Cytogenetic Analysis

Chromosomal examination of BM on October 7, 1993 revealed normal karyotype of 46, XX as shown in Table 3. However, BM cells on July 6, 1996 when the MDS was diagnosed revealed two clones containing inversion 3 alone or monosomy 7 and inversion 3. After transformation to the AML, karyotype analysis showed 45, XX, inv(3) (q21q26), -7, as shown in Fig. 3.


Figure 3. Karyotype of bone marrow leukemic cells of January 8, 1997, which showed 45, XX, inv(3) and monosomy 7. Arrows indicate inv(3) (q21q26) and loss of chromosome 7.

Expression of the EVI 1 Gene and Ribophorin I Gene in AML with Inv(3)

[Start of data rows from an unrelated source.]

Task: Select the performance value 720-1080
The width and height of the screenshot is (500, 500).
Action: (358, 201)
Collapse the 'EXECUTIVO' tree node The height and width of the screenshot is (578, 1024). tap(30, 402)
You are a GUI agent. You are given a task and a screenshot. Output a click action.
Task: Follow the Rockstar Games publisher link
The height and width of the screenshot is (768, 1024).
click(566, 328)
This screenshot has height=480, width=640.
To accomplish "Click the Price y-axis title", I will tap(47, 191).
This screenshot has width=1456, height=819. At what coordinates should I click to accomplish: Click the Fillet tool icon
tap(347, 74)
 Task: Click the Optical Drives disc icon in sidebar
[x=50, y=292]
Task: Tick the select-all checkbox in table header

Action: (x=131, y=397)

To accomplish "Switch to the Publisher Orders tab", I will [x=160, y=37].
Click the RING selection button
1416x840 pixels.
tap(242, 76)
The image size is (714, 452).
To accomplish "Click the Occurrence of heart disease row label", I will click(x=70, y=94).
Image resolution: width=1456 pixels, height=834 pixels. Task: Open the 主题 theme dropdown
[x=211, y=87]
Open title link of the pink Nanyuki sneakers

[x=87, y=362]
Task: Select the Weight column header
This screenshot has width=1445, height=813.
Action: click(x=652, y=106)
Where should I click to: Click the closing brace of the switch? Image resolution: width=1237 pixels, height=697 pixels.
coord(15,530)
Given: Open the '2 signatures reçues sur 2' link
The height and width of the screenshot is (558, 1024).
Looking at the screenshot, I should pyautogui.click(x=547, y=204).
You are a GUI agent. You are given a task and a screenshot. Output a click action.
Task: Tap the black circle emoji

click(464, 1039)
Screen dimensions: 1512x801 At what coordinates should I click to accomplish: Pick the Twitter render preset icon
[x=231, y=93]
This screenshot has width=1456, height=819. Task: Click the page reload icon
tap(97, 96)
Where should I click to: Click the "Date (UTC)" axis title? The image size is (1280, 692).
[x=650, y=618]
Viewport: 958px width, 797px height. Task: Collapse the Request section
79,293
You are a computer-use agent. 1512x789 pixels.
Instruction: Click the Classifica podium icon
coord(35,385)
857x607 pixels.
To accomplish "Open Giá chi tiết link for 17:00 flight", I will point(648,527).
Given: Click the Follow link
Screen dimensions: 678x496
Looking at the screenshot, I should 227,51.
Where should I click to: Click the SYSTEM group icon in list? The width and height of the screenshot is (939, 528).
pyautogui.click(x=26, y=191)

To determine the genetic alteration by which the EVI 1 gene expressed in leukemic cells in this case, we performed pulsed-field gel electrophoresis (PFGE) followed by Southern blot hybridization analyses with specific probes, H1-1 and 27A Hd/Apa, located on 3q26 and 3q21, respectively. As shown in Fig. 4, using the H1-1 probe, we detected each rearranged band in all digested DNAs in addition to a germinal band. Likewise, using the 27A Hd/Apa probe, we also detected rearranged bands. The rearranged bands recognized by independent hybridization were identical between the two probes. As SfiI and BssHII(NruI) fragments were rearranged with the H1-1 probe, it was suggested that the breakpoint on 3q26 existed within the BssHII(Nru I)-SfiI [sim]520 kb fragment containing the EVI 1 locus indicated in Fig. 6. However, we detected no rearranged fragments with EcoRI, BamHI and HindIII digestion by the usual genomic DNA Southern blot hybridization analysis with EVI 1 cDNA probe (data not shown). Therefore, the results suggested that the breakpoint was presumed to occur at 3[prime] of the EVI 1 gene, outside the coding region. These results are consistent with our previous mapping of inv(3) cases to a region at 3[prime] of the EVI 1 gene (23). On the other hand, as BssHIII and NotI fragments were rearranged with the 27A Hd/Apa probe, the breakpoint on 3q21 was predicted to be located within the [sim]50 kb NotI fragment in which breakpoints concentrated as shown in previous reports (23,34). On additional genomic DNA Southern blot hybridization analyses with the 27A Hd/Apa probe, we detected a rearranged band (data not shown), so we concluded that the breakpoint on 3q21 was located in the breakpoint cluster region involved in 3q21q26 syndrome, designated in our previous study (23).

   A

   B

Figure 4. Detection of the chromosomal rearrangements at 3q21 and 3q26 by PFGE followed by Southern blot hybridization analyses. High molecular weight DNAs from leukemic cells (P) from this case and control cells (C) were each digested with SfiI, BssHII, NruI and NotI. The UT-7/GM cell line was used as control cells. The 27A Hd/Apa and H1-1 probes were used to detect the chromosomal rearrangement at 3q21 (A) and 3q26 (B), respectively. Molecular sizes of DNAs are shown on the left side of the figures. Asterisks indicate identical rearranged bands between 3q21 and 3q26.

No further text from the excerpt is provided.